Und eines ist sicher, wie Schülerin Ellen zusammen fasst "Digitalisierung hat Auswirkungen auf das ganze Leben und das von uns allen." Besonders spannend waren dabei die unterschiedlichen Blickwinkel auf einen Begriff, der den Alltag gestaltet. Noch wurden die Stichworte dazu auf einer analogen Tafel gesammelt, doch Smartboards, also interaktive, digitale Tafeln sind auf dem Vormarsch. Eines der Stichworte: Onlinekriminalität.
Gäpler, als Firmenchef eines mittelständischen Betriebs hat damit ganz eigene Erfahrungen: "Es ist uns passiert, dass unsere Dateien gekapert wurden und uns eine Lösegeldforderung ins Haus flog. Gott sei dank konnten wir auf ein Backup zurückgreifen, also eine Sicherung unserer Dateien, aber die Arbeit eines ganzen Tages, die noch nicht gesichert war, war dahin. Die Gefahr ist real."Einblicke, die die Schüler in der Form noch nicht kannten. Denn Vorteile wie online einkaufen und online bezahlen, das gehört zu den Vorteilen für den Nutzer. "Wir haben etwa so Begriffe wie B2B oder B2C gelernt, davon hatte ich noch nie gehört", erzählen die Schüler. Begriffe, die die Geschäftsbeziehungen zwischen Unternehmen untereinander oder mit den Kunden definieren. Für die Wirtschaft sei diese neue Aufstellung der Geschäftswelt eine Herausforderung, nicht umsonst sprechen Experten von einer digitalen Revolution im Ausmaß der industriellen Revolution. Vor allem die Geschwindigkeit der Entwicklungen macht Firmenchefs regelrecht Angst: "Die Veränderungen in den letzten fünf Jahren sind einfach krass. So schnell kommen wir einfach nicht mit", so Gäpler mit Blick auf riesige Online-Giganten.

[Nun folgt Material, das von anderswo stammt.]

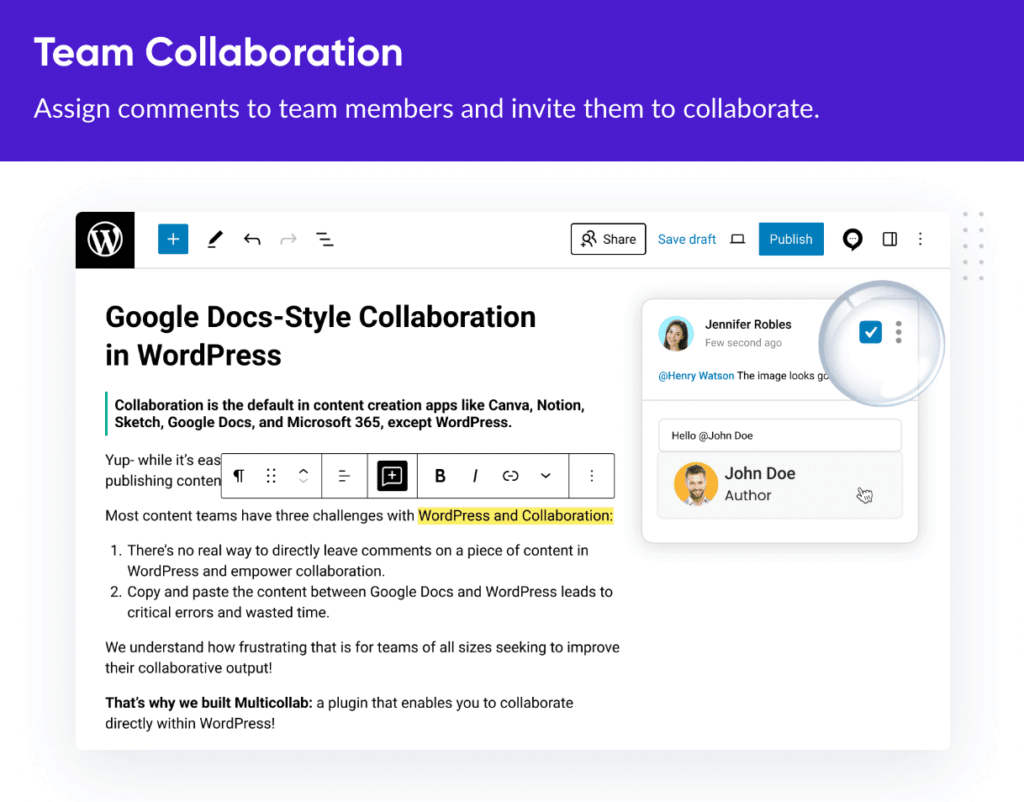This screenshot has width=1024, height=802.
Task: Open the document overview list icon
Action: 325,239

Eine Berufswelt, in die die Schüler bald entlassen werden. In der Schule ist das Thema jedoch bisher kaum präsent:
"Das hier ist der einzige Kurs, wo man das Thema so behandelt hat, und wo man auch so in die Tiefe gegangen ist", sagen die Schüler. "Eigentlich trägt die Schule aber nicht unbedingt Schuld daran, es steht nun einmal nicht im Lehrplan", findet Micah. Und Maurice fügt an: "Wem das Thema in der Oberstufe wichtig ist, muss sich dann auch für die richtige Schule entscheiden, wo es auch behandelt wird." Jahrgangsstufenleiter Christian Lohmann sieht das differenzierter: "Ich halte es für sehr wichtig, dass die Schüler sich bewusst mit dem Digitalen auseinander setzen, auch in der Schule. Schließlich geht es um entscheidende Fragen ihrer Zukunft."